Start of Block

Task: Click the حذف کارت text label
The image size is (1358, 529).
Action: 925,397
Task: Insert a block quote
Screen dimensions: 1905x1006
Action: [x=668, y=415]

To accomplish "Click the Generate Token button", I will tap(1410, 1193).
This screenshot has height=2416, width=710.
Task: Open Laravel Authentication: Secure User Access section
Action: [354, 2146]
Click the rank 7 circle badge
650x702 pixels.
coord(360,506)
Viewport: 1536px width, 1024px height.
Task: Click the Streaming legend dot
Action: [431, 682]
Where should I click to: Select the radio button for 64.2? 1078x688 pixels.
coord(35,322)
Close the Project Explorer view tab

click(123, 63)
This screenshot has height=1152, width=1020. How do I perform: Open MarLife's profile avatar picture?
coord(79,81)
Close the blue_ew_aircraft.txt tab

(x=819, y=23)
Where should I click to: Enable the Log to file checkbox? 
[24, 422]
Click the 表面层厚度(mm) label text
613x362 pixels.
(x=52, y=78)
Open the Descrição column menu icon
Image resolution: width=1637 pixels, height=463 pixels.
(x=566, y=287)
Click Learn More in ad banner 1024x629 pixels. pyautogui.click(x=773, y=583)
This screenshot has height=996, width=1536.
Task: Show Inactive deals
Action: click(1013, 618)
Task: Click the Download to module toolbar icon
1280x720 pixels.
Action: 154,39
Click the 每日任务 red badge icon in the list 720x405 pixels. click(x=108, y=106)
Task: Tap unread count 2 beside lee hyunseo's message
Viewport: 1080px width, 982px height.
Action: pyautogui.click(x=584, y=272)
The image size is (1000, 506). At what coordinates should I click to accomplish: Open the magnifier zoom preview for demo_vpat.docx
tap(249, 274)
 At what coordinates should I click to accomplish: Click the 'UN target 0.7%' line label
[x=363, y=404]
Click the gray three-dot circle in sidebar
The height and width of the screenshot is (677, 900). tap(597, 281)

End of Block

• [TASK DIRECTIONS] Each line of the data must be retyped exactly.

• [EXPECTED OUTPUT]
Task: Click the حذف کارت text label
The image size is (1358, 529).
Action: 925,397
Task: Insert a block quote
Screen dimensions: 1905x1006
Action: [x=668, y=415]

To accomplish "Click the Generate Token button", I will tap(1410, 1193).
This screenshot has height=2416, width=710.
Task: Open Laravel Authentication: Secure User Access section
Action: [354, 2146]
Click the rank 7 circle badge
650x702 pixels.
coord(360,506)
Viewport: 1536px width, 1024px height.
Task: Click the Streaming legend dot
Action: [431, 682]
Where should I click to: Select the radio button for 64.2? 1078x688 pixels.
coord(35,322)
Close the Project Explorer view tab

click(123, 63)
This screenshot has height=1152, width=1020. How do I perform: Open MarLife's profile avatar picture?
coord(79,81)
Close the blue_ew_aircraft.txt tab

(x=819, y=23)
Where should I click to: Enable the Log to file checkbox? 
[24, 422]
Click the 表面层厚度(mm) label text
613x362 pixels.
(x=52, y=78)
Open the Descrição column menu icon
Image resolution: width=1637 pixels, height=463 pixels.
(x=566, y=287)
Click Learn More in ad banner 1024x629 pixels. pyautogui.click(x=773, y=583)
This screenshot has height=996, width=1536.
Task: Show Inactive deals
Action: click(1013, 618)
Task: Click the Download to module toolbar icon
1280x720 pixels.
Action: 154,39
Click the 每日任务 red badge icon in the list 720x405 pixels. click(x=108, y=106)
Task: Tap unread count 2 beside lee hyunseo's message
Viewport: 1080px width, 982px height.
Action: pyautogui.click(x=584, y=272)
The image size is (1000, 506). At what coordinates should I click to accomplish: Open the magnifier zoom preview for demo_vpat.docx
tap(249, 274)
 At what coordinates should I click to accomplish: Click the 'UN target 0.7%' line label
[x=363, y=404]
Click the gray three-dot circle in sidebar
The height and width of the screenshot is (677, 900). tap(597, 281)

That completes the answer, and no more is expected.